First, what is the difference between first and third party cookies? Source. A first party cookie is from the web-site your are currently on. Uses for cookies on a web-site your currently on include customization information, session, tracking, etc... Third party cookies are typically used to track users, or allow users to use off site web-site like sharing with social networks.

Now, cookies were meant to allow web-site designers, such as myself, to customize web-sites to specific users, and create a maintainable environment which the user can be happy in, and this was brought on by two important details. When the internet started becoming popular we were all using, for the most part, dial-up connections with dynamic IPs, which made IP locking unreliable technology. The other, it was the only reliable way to pass information from one page, to the next, to the next, and so forth.
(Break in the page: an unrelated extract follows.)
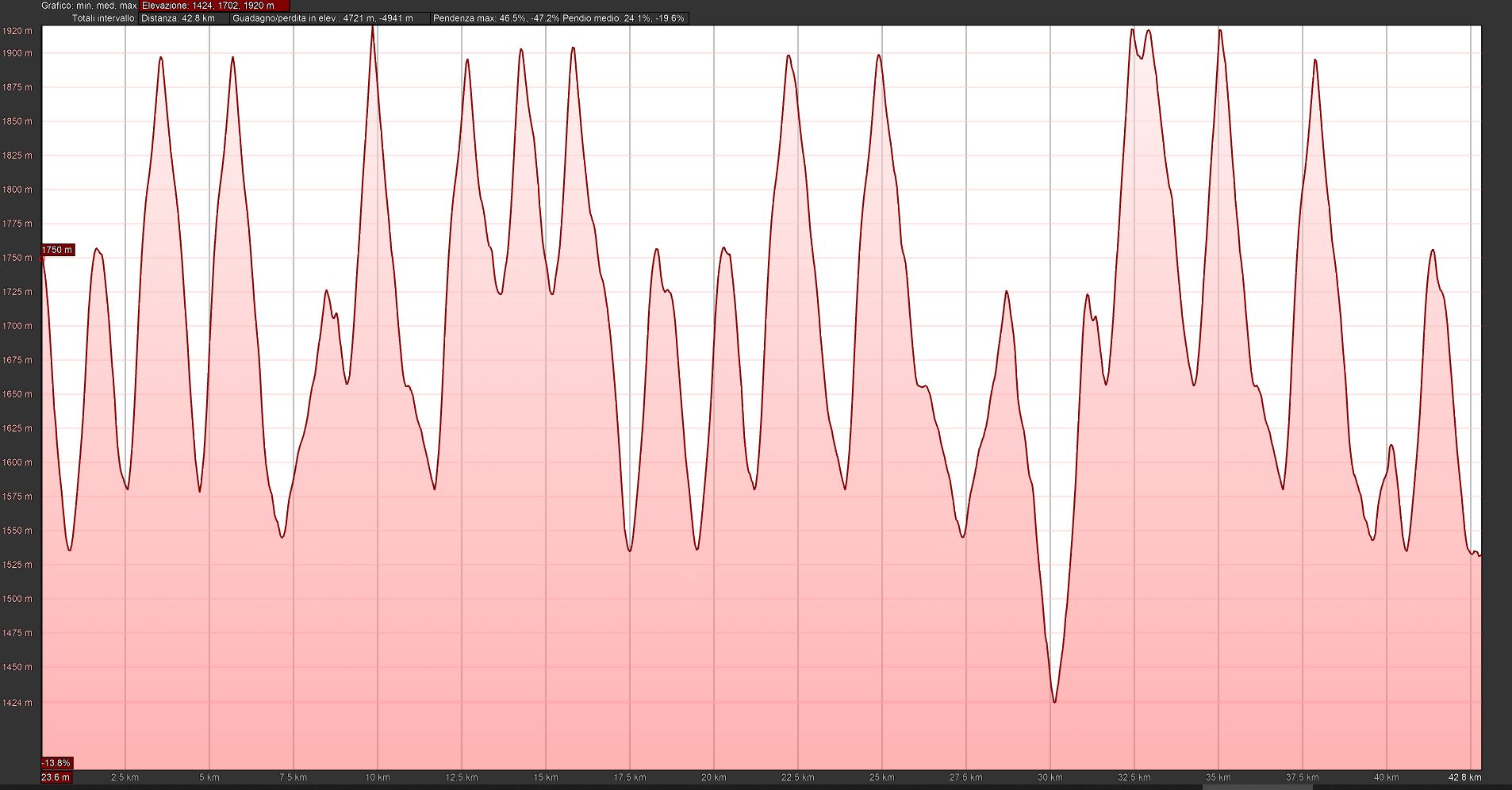The image size is (1512, 790).
Task: Click the Grafico: min, med, max label
Action: 89,6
Now, about this time, we already had advertising solutions, and for the most part, the use of URL reference headers or customized URLs made it possible to track click sources. This had a very interesting side-effect. Cookies, reference cookies to be more exact, started being created on the fly, and for no apparent good reason, started allowing third party web-sites to see how you were navigating the internet. This is not an invention of Google or any other advertising platform, but rather an accident, which was not reliable enough to use until we all started using fixed IP addresses. The nice thing about dynamic IP address assignments, is that you really are more anonymous every single time you connect, like if you were reborn. Now, with time, session IDs have been attached in the form of cookies making this type of connection less likely to make you anonymous, so what do you do now?

There is a very neat way of preserving virtually all services of the internet from a web-site, while preventing other companies from tracking you. In virtually all control panels, in all browsers that count, even on mobile platforms, you can just turn off the right for third party cookies to install any kind of cookie in your device, whether it be a cellphone, smart phone, tablet, desktop, or laptop. Turning off third party cookies allows you to stay logged in within web-sites your currently in, while not being tracked by other web-sites. This will disable virtually any service added to a web-site, but then again, if you don't want to be tracked, this is what you want, right?
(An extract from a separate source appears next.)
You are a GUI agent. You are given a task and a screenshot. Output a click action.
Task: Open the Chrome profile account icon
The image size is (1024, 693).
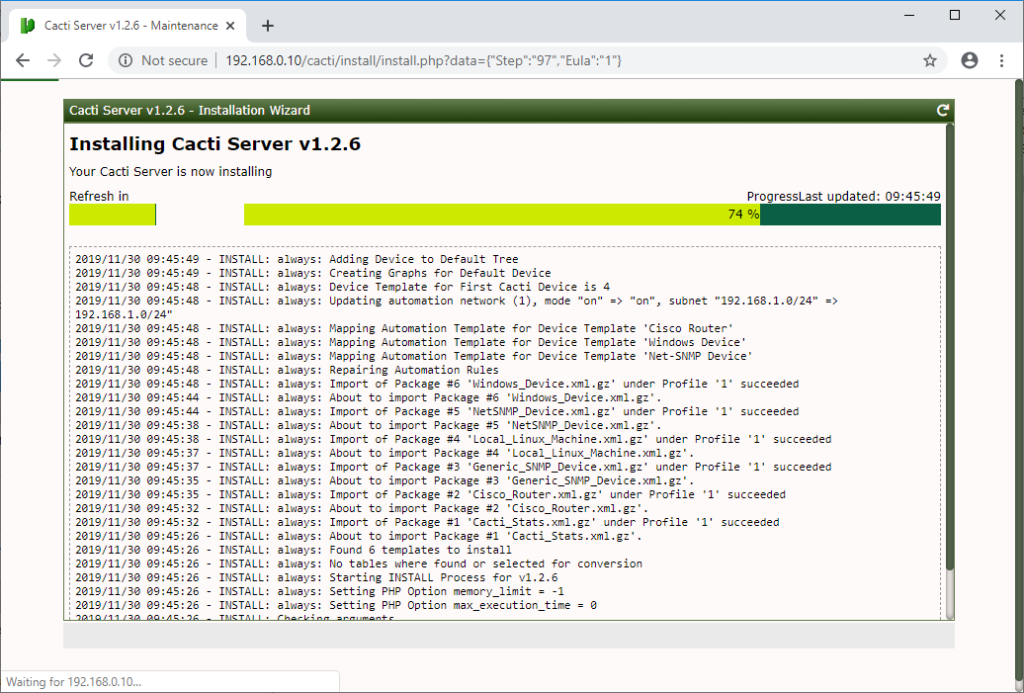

Want to know what happens if you block all cookies? The internet ceases to function, completely. Only web-sites that do not require you to login, and / or have been programmed to function with or without cookies will function. Logging into a web-site will be next to impossible, and using such things as e-mail, social networking, banks, online stores will not work. Is there another way? In short, or in long, the answer is currently NO. Even if web developers use sessions to avoid the use of cookies, we need cookies to store information that allow us to make secure sessions, and preserve these sessions. Using an online store is virtually impossible at this point, since shopping carts online use cookies to store the products your interested in. And, even if cookies are required for the shopping cart, they may be required to keep your session information from disappearing. The cure for the cookie issue would also implicate a scary thought. In order to avoid cookies for most current uses, we'd have to lock on to your IP address, and if we are using a secure session, we need to preserve the decryption key on your computer, which either means using cookies or a unique decryption key, which would act as a web beacon, one way or another.

The internet would literally have to be thought out again, and web developers would have to be included in order to come up with a new suggestion that would become the new norm.
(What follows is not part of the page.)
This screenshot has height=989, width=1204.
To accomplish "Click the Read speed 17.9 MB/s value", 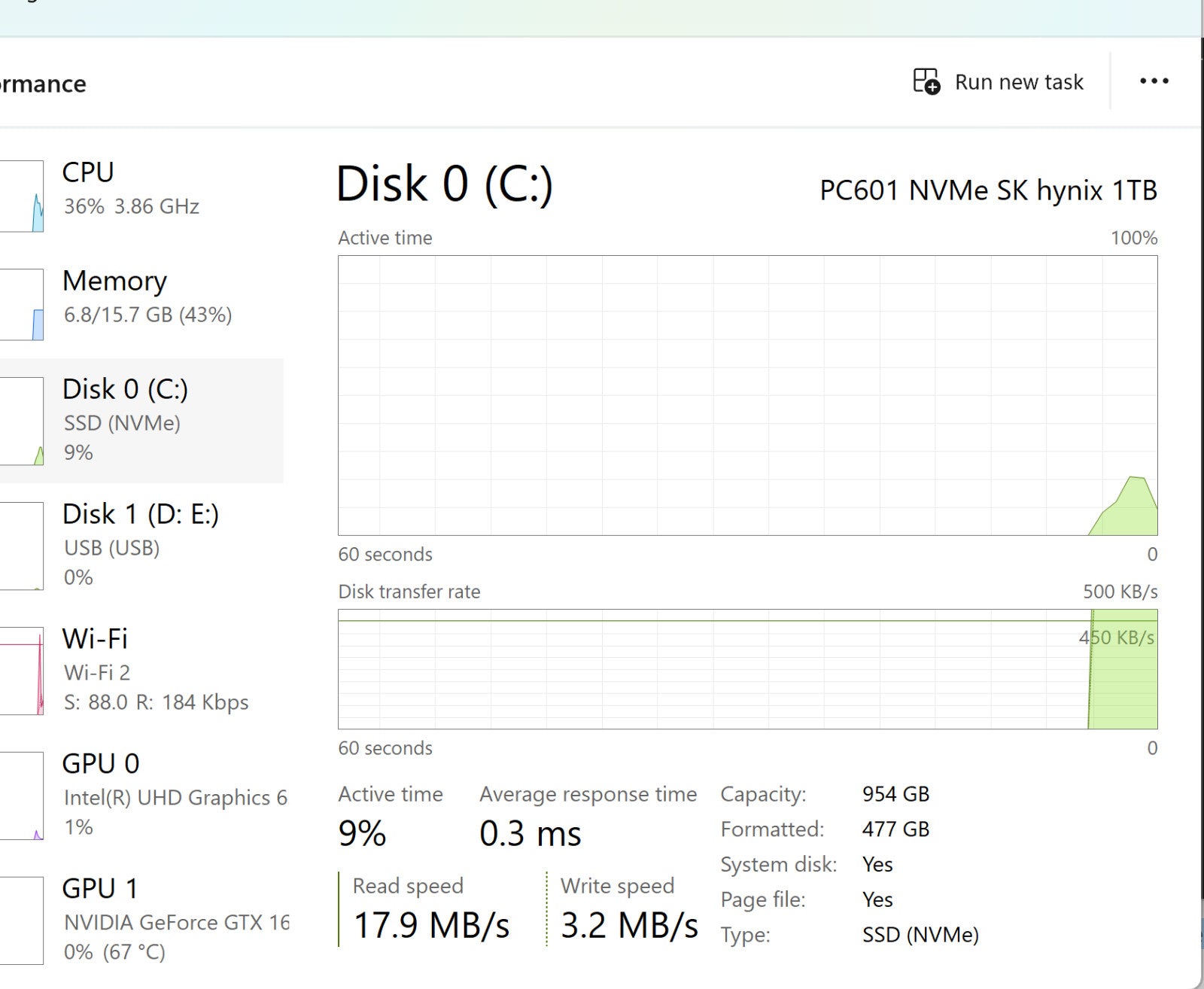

So, how does one remain really private online. I have two solutions, besides turning off third party cookies. Use incognito or private modes when available, and you really should use these when logging into sensitive accounts like banks. The other solution, use TOR, but don't use your credit card in the Aurora Browser, since one of the commonly used anti-fraud techniques is Geo-Location. Allowing your credit card company to track your location is a good thing, it allows them to prevent your credit card from being fraudulently used. You can use private or incognito modes for that, in standard browsers.

Next Week, I'll be explaining how to create a multiple column design using CSS, and explain important how to debug tricks you may not have known before that will prevent you from banging your hard against the wall while you try figuring out why your design is not working. If you want to add any input, tricks, tips, or ask any questions, so I can add them to that episode, e-mail me at

Remember to like, share and subscribe to TQA Weekly. For more information like our show notes, how to join our mailing list, get your own TQA Weekly branded gear and apparel, or for our Android Application, please visit Stay safe and online, have a great day!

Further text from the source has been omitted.